A recently hatched Humboldt penguin chick is being taken care of by two male Humboldt penguins who adopted its egg during breeding season. The "proud" foster parents, named Elmer and Lima, have been tending to and raising the baby chick by feeding it and keeping it warm since it hatched.

Tha happy family are now at the care of Rosamond Gifford Zoo in Syracuse. The New York Zoo had been working on boosting the dwindling population of Humboldt penguins for years, found off the coast of Chile and Peru in South America and listed as vulnerable by the International Union for Conservation of Nature.

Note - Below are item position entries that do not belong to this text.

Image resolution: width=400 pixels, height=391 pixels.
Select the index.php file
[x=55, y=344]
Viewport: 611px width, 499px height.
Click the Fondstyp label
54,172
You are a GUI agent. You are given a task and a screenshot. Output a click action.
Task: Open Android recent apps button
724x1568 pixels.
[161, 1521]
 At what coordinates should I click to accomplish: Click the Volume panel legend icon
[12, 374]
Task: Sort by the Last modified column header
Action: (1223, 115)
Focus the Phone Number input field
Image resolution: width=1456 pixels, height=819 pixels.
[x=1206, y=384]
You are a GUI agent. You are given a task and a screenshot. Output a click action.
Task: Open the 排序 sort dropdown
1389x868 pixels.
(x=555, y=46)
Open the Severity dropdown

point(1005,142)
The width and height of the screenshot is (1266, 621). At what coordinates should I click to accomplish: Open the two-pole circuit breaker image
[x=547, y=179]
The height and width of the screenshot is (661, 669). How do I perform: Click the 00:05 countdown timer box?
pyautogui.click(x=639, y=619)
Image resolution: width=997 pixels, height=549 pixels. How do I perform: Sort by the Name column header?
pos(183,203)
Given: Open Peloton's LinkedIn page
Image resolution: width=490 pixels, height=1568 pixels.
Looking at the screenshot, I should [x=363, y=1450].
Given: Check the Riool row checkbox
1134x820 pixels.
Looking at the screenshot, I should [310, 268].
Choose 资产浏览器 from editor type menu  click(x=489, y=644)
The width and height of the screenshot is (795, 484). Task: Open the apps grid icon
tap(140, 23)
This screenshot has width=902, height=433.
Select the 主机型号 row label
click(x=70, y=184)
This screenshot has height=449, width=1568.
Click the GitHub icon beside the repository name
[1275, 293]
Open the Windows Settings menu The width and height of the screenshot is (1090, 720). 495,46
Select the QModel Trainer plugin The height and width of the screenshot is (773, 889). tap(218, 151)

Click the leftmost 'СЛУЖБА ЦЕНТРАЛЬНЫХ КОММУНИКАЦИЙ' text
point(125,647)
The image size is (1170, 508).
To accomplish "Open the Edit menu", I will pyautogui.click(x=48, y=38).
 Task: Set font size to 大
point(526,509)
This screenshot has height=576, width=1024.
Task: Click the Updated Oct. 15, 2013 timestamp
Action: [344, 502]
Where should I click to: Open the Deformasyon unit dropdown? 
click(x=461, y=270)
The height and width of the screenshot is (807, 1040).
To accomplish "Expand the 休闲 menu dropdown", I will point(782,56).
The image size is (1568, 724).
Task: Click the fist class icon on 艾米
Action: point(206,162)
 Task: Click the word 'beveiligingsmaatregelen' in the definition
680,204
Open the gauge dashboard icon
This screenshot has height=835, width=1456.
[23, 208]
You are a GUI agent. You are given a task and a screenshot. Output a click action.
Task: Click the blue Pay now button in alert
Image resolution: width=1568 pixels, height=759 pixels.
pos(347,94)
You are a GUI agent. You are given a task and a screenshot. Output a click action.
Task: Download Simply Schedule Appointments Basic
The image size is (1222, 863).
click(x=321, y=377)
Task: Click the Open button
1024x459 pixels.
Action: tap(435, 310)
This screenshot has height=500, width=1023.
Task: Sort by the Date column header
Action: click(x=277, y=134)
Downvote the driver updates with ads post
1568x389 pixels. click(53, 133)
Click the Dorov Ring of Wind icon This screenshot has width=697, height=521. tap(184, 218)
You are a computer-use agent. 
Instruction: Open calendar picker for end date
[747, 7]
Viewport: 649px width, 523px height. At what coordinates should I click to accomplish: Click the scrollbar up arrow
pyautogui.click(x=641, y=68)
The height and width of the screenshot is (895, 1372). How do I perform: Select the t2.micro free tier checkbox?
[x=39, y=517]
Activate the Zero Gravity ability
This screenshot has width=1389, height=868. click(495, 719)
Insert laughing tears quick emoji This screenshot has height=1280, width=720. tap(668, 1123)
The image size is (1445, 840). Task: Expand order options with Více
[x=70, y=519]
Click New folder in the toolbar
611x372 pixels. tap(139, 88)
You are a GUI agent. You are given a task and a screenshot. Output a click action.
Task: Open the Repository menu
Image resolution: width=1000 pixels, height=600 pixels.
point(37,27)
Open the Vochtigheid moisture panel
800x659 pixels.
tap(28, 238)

According to the Washington Post, the same-sex foster parents are "doing a great job" at their role.

Elmer and Lima's same-sex fostering journey

Annual Stock Take At ZSL London Zoo
LONDON, ENGLAND - JANUARY 03: Humboldt penguins during the annual stock take at ZSL London Zoo on January 03, 2019 in London, England. Photo by John Phillips/Getty Images

"We have some very exciting news! The first chick to be fostered by a pair of same-sex penguins at the Rosamond Gifford Zoo hatched on January 1," the zoo posted on Twitter.

According to authorities, the zoo had "a history of inadvertently breaking their fertilized eggs," which is why they rely on foster parents to incubate eggs in the past.

"It was their first time fostering and they really knocked it out of the park," the zoo's bird manager, April Zimpel, said in the zoo's website. Elmer and Lima were paired up this past fall for the current breeding season, built a nest and defended their territory -- so the penguin team decided to test their fostering capabilities, according to the zoo.

Zoo Director Ted Fox said not all penguin pairs are good at incubating eggs - "It takes practice."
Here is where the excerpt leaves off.